======== Raw data ========

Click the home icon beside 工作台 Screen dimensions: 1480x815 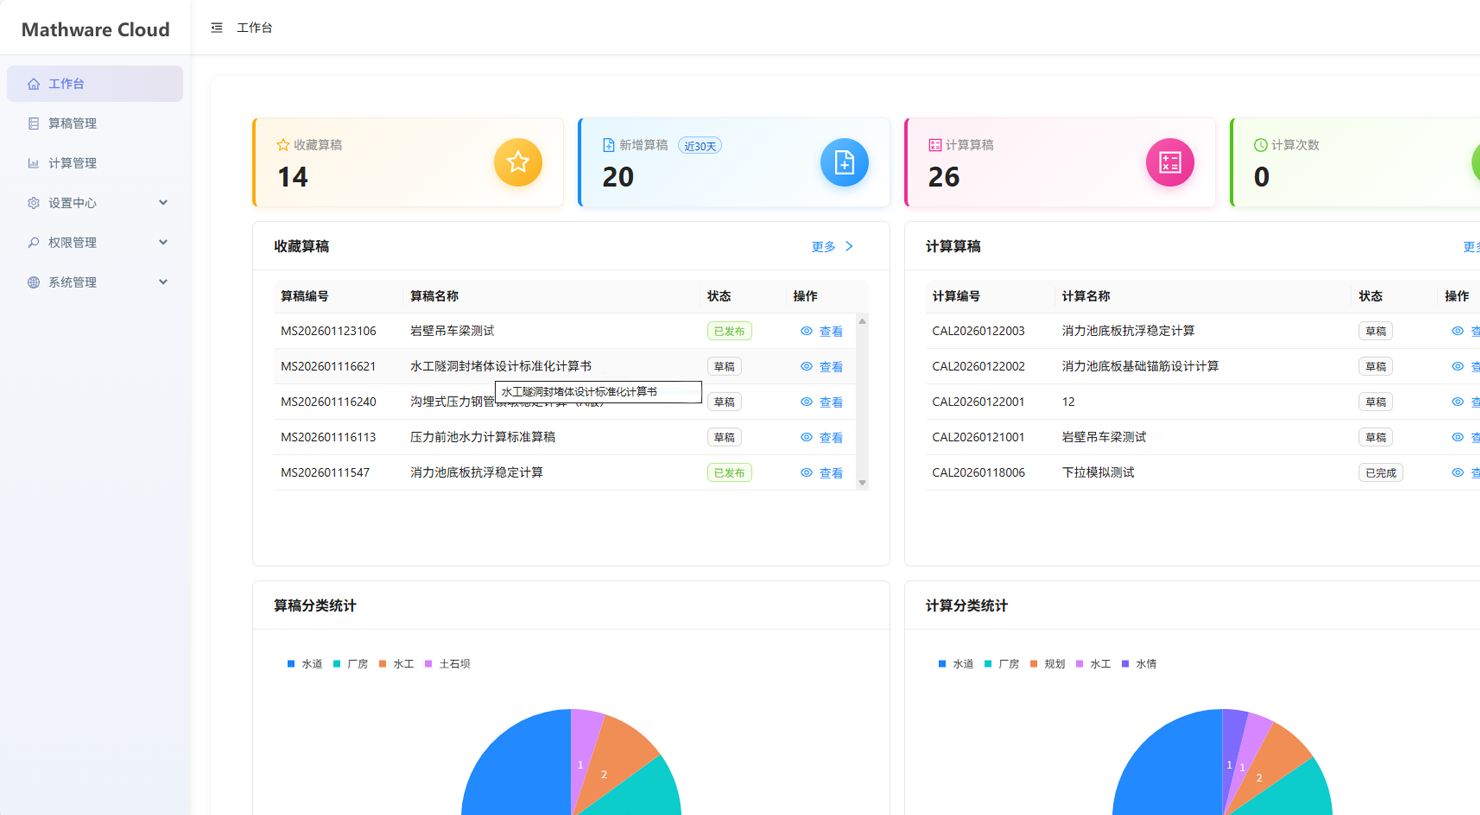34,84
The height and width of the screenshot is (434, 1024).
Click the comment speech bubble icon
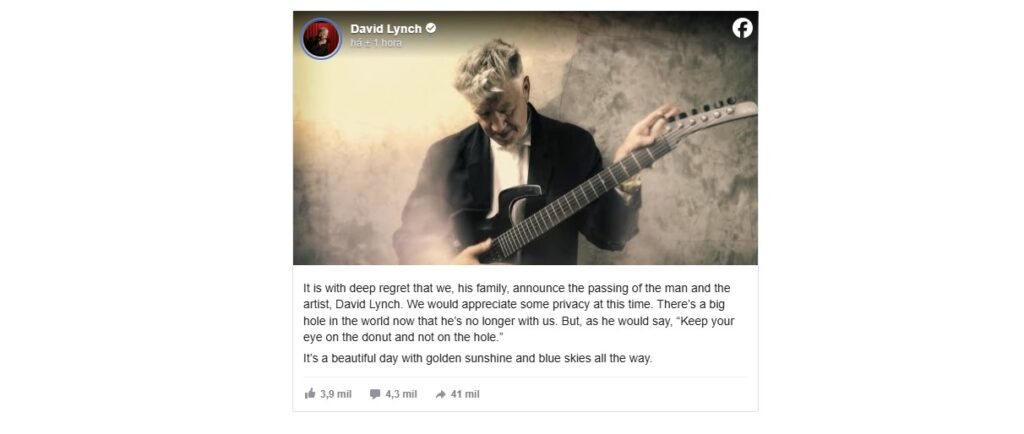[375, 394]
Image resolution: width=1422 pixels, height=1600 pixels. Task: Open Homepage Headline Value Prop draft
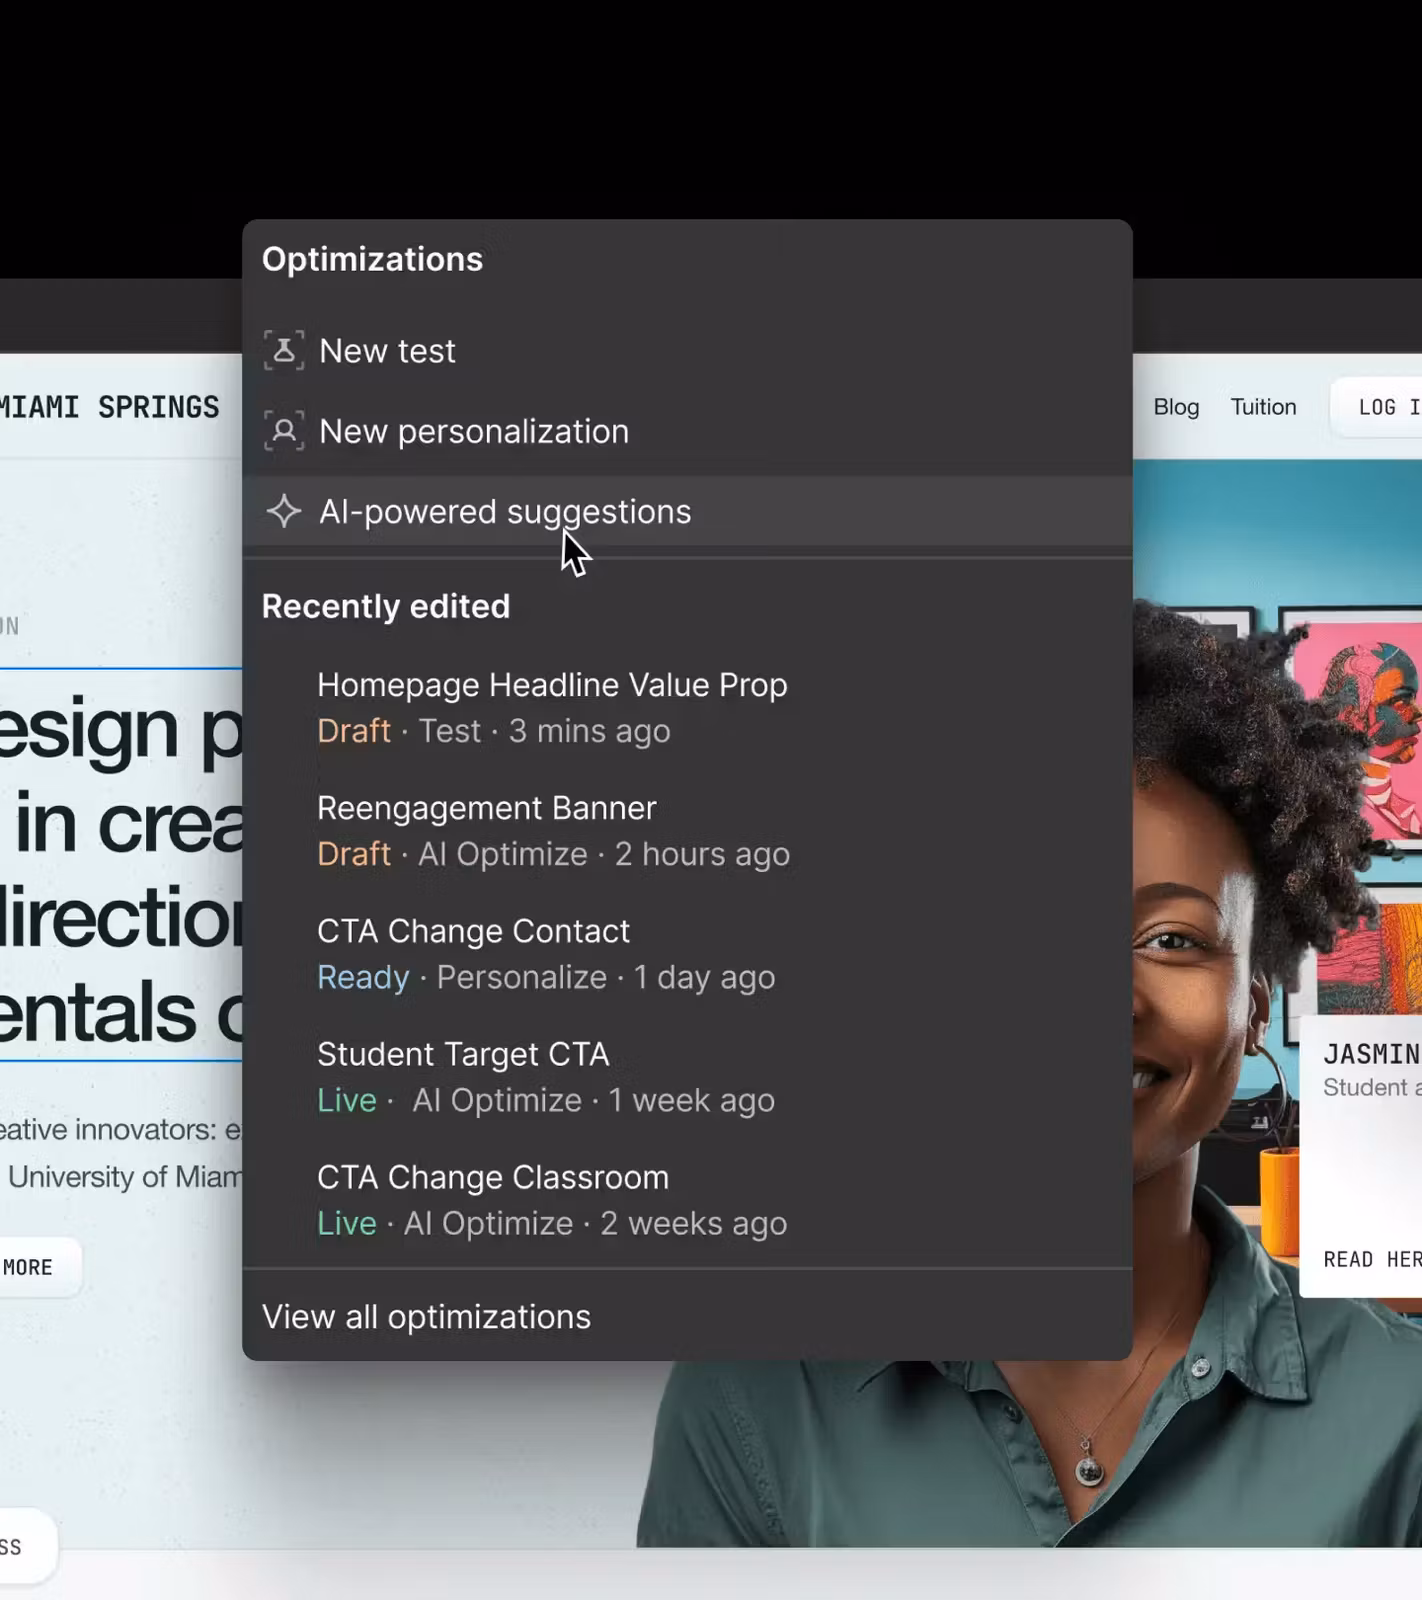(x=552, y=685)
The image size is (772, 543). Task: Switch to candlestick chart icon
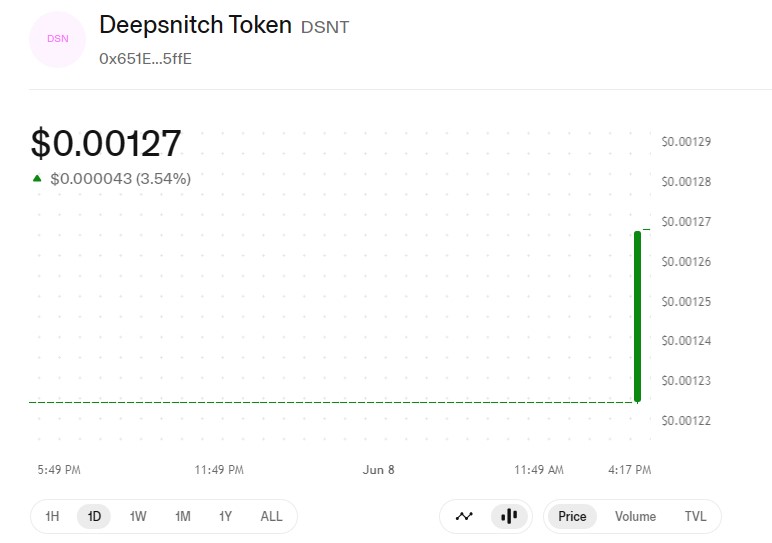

========

● **What is required**
All that is wanted is the lines from the one holding "Image resolution: width=1422" through the end of the material, duplicated exactly, with no pictures.

● **Reply**
Image resolution: width=1422 pixels, height=1600 pixels. Task: Open Homepage Headline Value Prop draft
(x=552, y=685)
The image size is (772, 543). Task: Switch to candlestick chart icon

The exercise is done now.